Case in point:  Nothing was more enjoyable than spending hours at the Southside Pool in Dickinson, Dakota Territory.  Greg and I would many times go swimming immediately after lunch (What cramps?  I still don’t get it?  Are they an urban myth?), journey back to Greg’s house for supper, then go night swimming.  Why not?  We didn’t have anything else to do.  Only after the sun had finally drifted below the horizon would I wheel my bike home.  Too exhausted to shower or bathe, I would collapse in my bed and sleep without the pester of an alarm clock. 

When the next morning arrived, I would do it all over again.  What was the point in showering?  I soaked for hours in a pool filled with chlorine!  All week long I would go through the same procedure:  eat, swim, bike, and sleep.  As it turned out, I only bathed on Sunday mornings for church.  I lived in my swimming trunks.  Being twelve is GREAT! 

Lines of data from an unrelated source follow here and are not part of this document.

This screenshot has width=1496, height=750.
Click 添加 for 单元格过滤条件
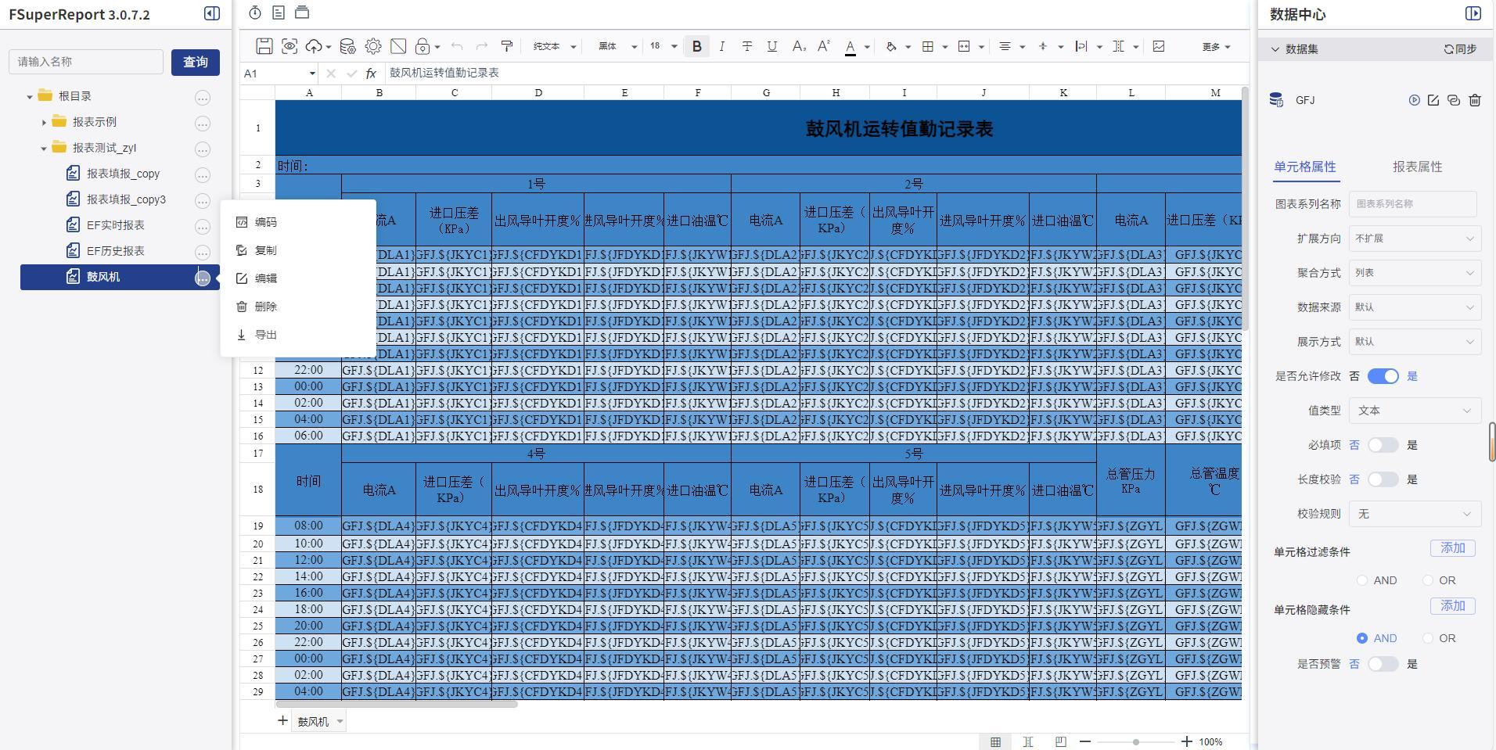pos(1452,548)
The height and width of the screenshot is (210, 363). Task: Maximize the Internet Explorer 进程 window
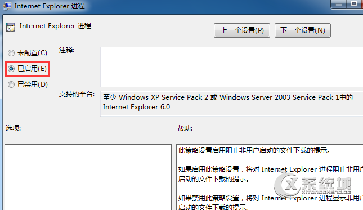[353, 4]
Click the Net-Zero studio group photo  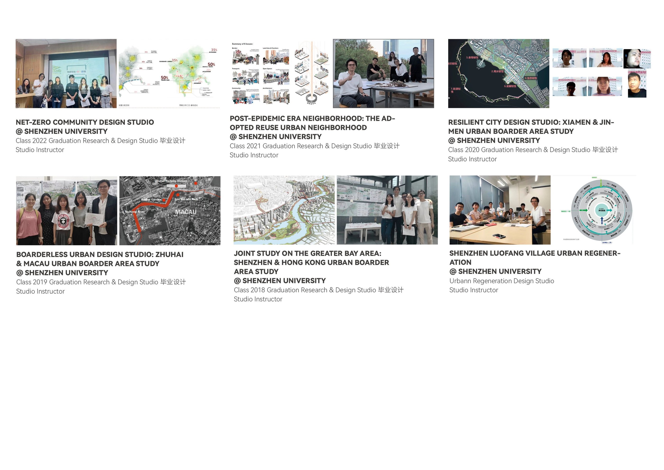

Something cosmic occurred two summers in a row.   Even now I have a hard time believing it was mere coincidence.  On the last day of the Southside Pool’s summer swim schedule, I tore my swimming trunks going off the diving board.  The trunks had worn so thin that the material (synthetic as it was) simply could not hold any longer.  I remember coming up from both of those last dives and carefully swimming over to Greg.

 

“Geesh Matt, what was that?  It sounded like you ripped one.”

Through gritted teeth I replied, “I did but it wasn’t gas Greg.  My trunks ripped!”

Greg’s eyes widened a bit.  “Really?  Wow again!?  Didn’t that happen last summer?  I guess we’d better go get some supper huh?”

“Yep, it looks like summer vacation is over.”